A FLAC file will always sound the same on the same equipment. Which can also be a benefit.

I had a friend who had a high end FLAC player and kept trying to convince me it was the best thing ever. Honestly though it didn't sound any different than a really good MP3 to me though.

It was a really nice setup he had at his house, but the player was so expensive and all those FLAC files were huge and took up too much drive space for my liking.

I have a TON of MP3 music that I love too. A lot of that stuff doesn't even exist on vinyl though and even if it did I'd need a whole second house to store that many records lol so I try to just get vinyl for special albums that are important to me.

I really think vinyl just sounds more "live" I guess.

I had a friend who had a high end FLAC player and kept trying to convince me it was the best thing ever. Honestly though it didn't sound any different than a really good MP3 to me though.
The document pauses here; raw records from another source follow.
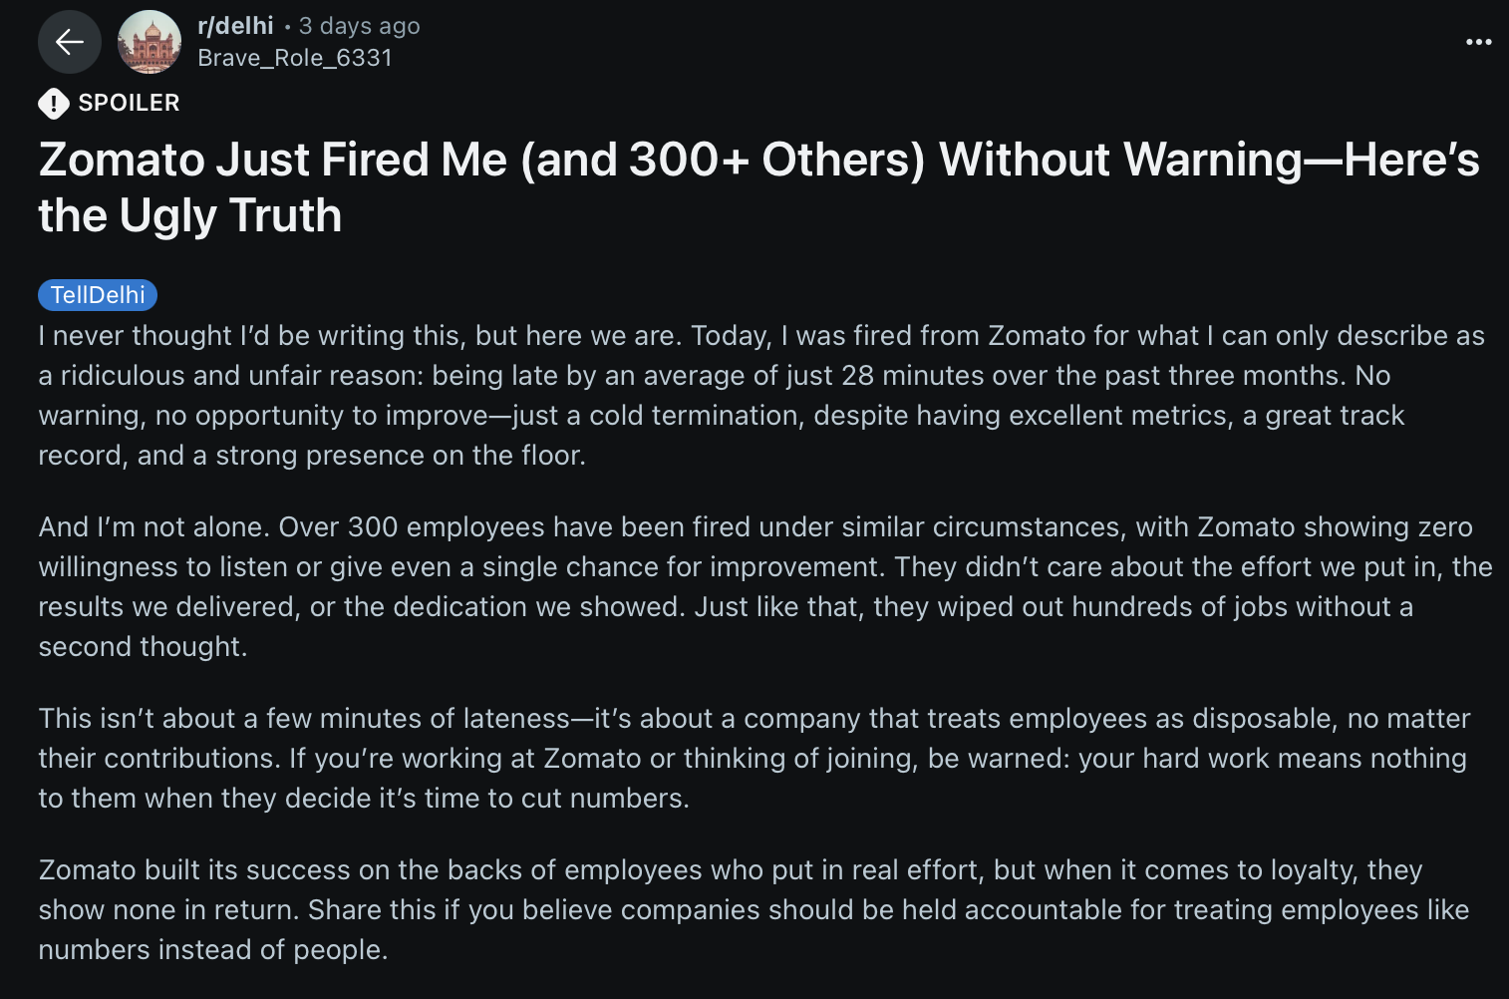Click 'Zomato Just Fired Me' in the title

tap(273, 160)
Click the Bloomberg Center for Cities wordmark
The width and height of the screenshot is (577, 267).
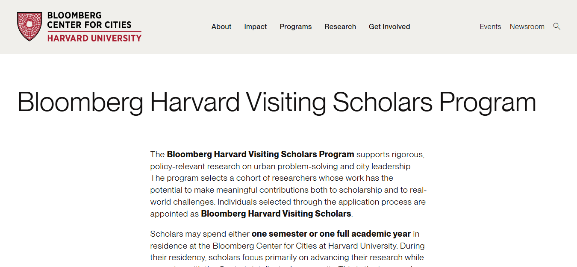tap(89, 20)
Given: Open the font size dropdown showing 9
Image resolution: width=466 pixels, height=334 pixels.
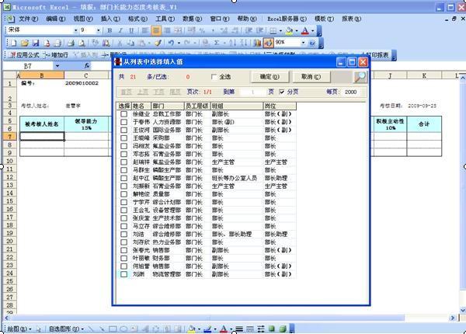Looking at the screenshot, I should [98, 30].
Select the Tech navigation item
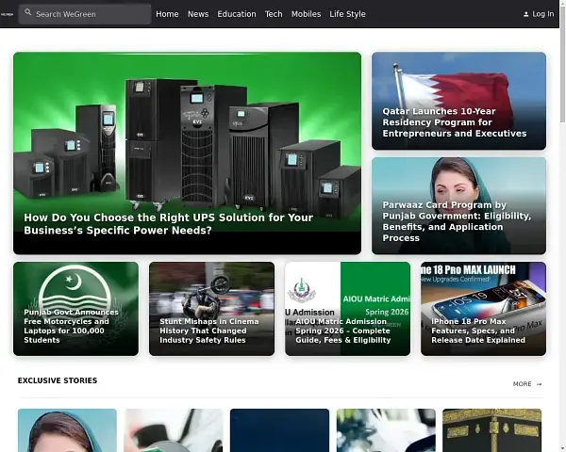This screenshot has width=566, height=452. pyautogui.click(x=274, y=14)
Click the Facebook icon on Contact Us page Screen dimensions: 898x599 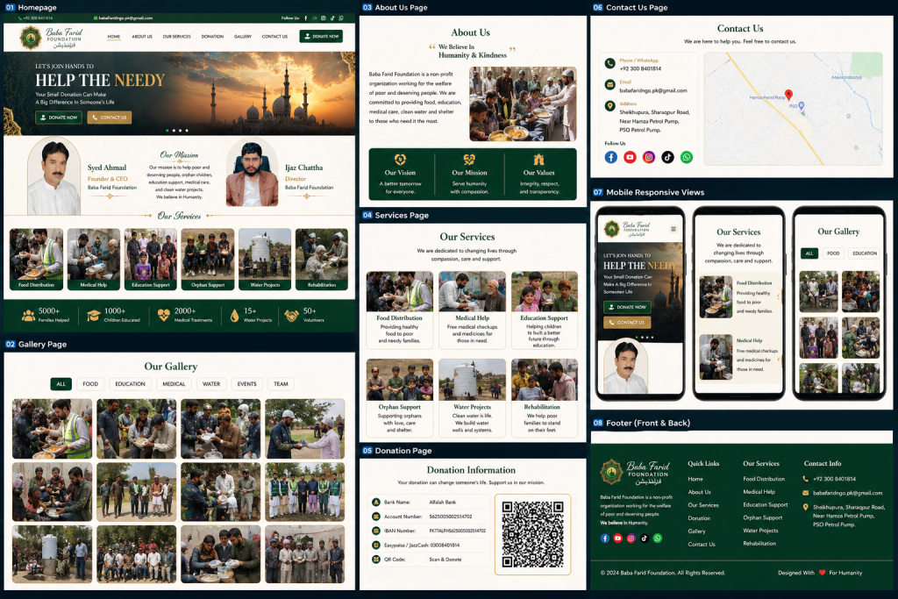tap(611, 157)
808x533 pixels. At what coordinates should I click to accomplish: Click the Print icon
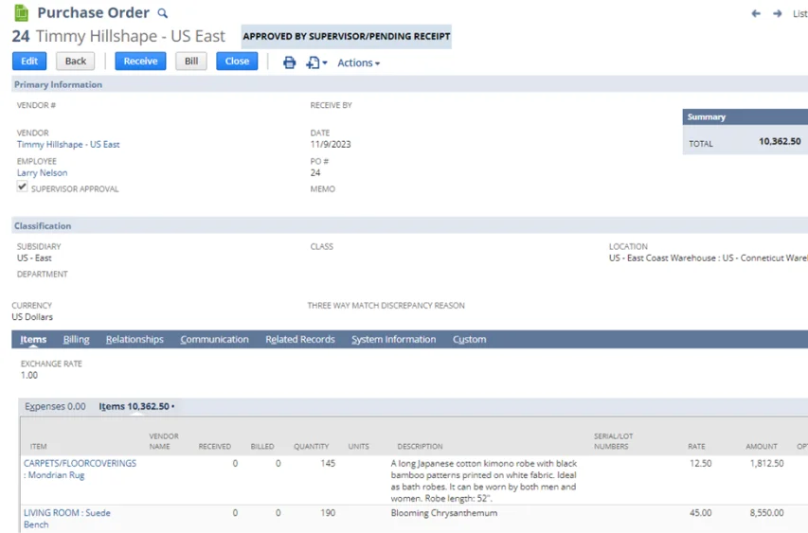coord(290,62)
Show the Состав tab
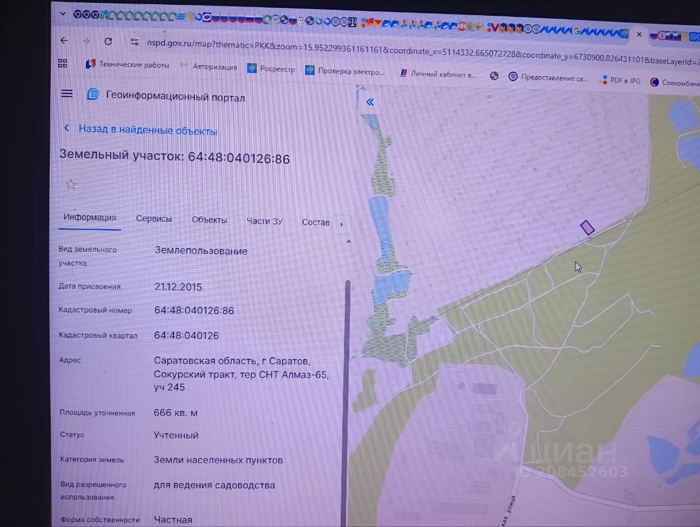The width and height of the screenshot is (700, 527). coord(315,222)
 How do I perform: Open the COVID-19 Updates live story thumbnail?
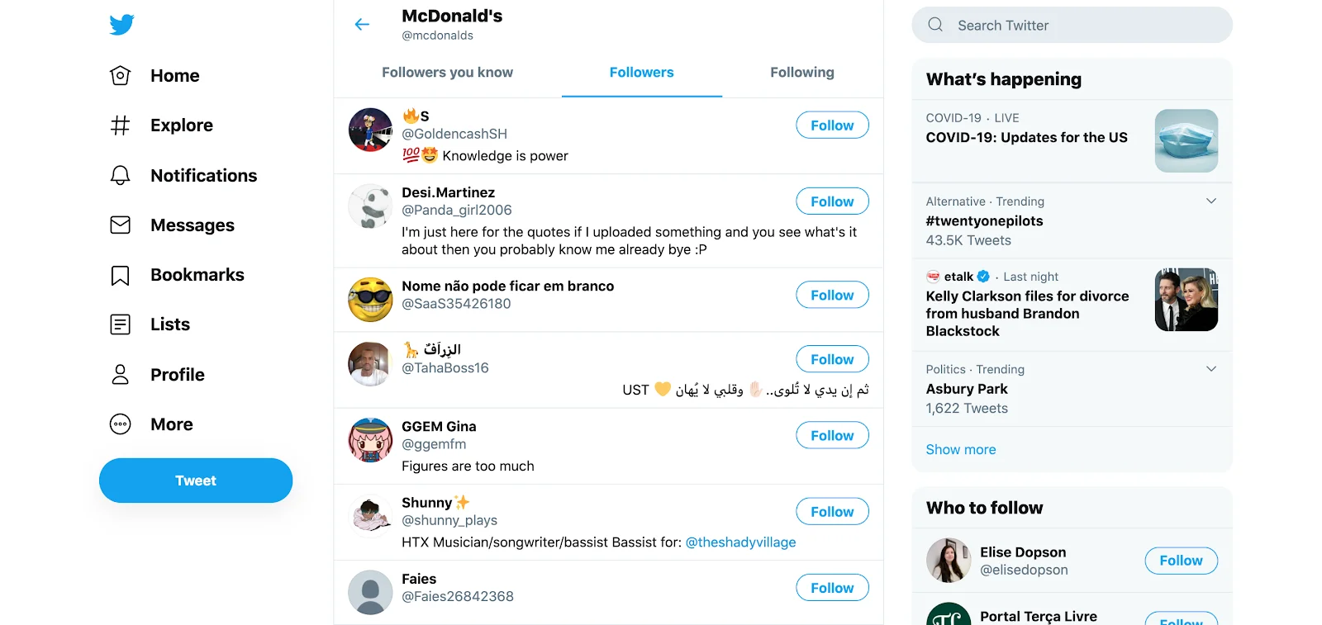click(1186, 141)

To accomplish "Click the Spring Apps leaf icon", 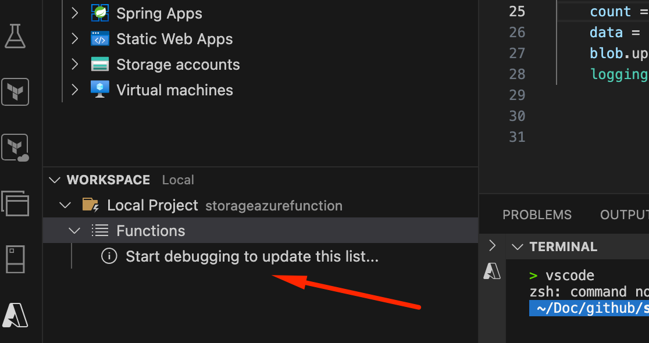I will [x=100, y=13].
The actual intent behind MP3 was to sound the same. Just like all later lossy codecs, it uses a psychoacoustic model to remove high frequency harmonics and other "buried" sounds that are supposedly imperceptible to most human ears, in order to save on data. At its max (CBR 320 kbps) almost nobody should be able to tell the difference from full CD quality.

I had a friend who had a high end FLAC player and kept trying to convince me it was the best thing ever. Honestly though it didn't sound any different than a really good MP3 to me though.

FLAC has a different design philosophy. It's lossless which means it literally keeps every byte of data from a CD or similar source but just compresses it. You can still get down to like 1/4 the size (vs like 1/8 for a high end MP3 or 1/12 for an average MP3). Storage was a big deal a couple decades ago but in this age of 4+ TB hard disks there's not much reason not to go all FLAC all the time (except maybe if you really wanna cram as much music as possible into your phone).

Here I am using BlueTooth headphones that transmit audio trough vibration over my chin bones into my ears covered with ear plugs.

The best of both worlds

can you recommend a good brand? been looking for a good pair of those.

I use Aftershokz and have no experience with any other brand. I had mine for at least 2years the battery lasts me 2 full work days on one charge and are excellent in an environment where you have to use ear plugs due to high noise. They are comfy and I don't have to worry about losing them. They however do make audible "humm" noise when standing near working welding machines. I think for this specific scenario they are absolutely perfect for me however I would never use them for their intended purpose which was outdoors sports. At least not without ear plugs as I find them necessary otherwise the surrounding noise (due to passing cars for example) may easily overpower them. For your typical gardening, walk in a forest, etc... they are fine though even without ear plugs as long as there is not too much surrounding noise. I also find the use of an EQ necessary as I found the base to be too overpowering.

thanks, i appreciate all the other info. part of my job is noisy, so I've been using noise cancelling buds. but I felt like they might damage my hearing over time.

Smooth graph better than steps though maybe ear technology will improve and then you’ll see!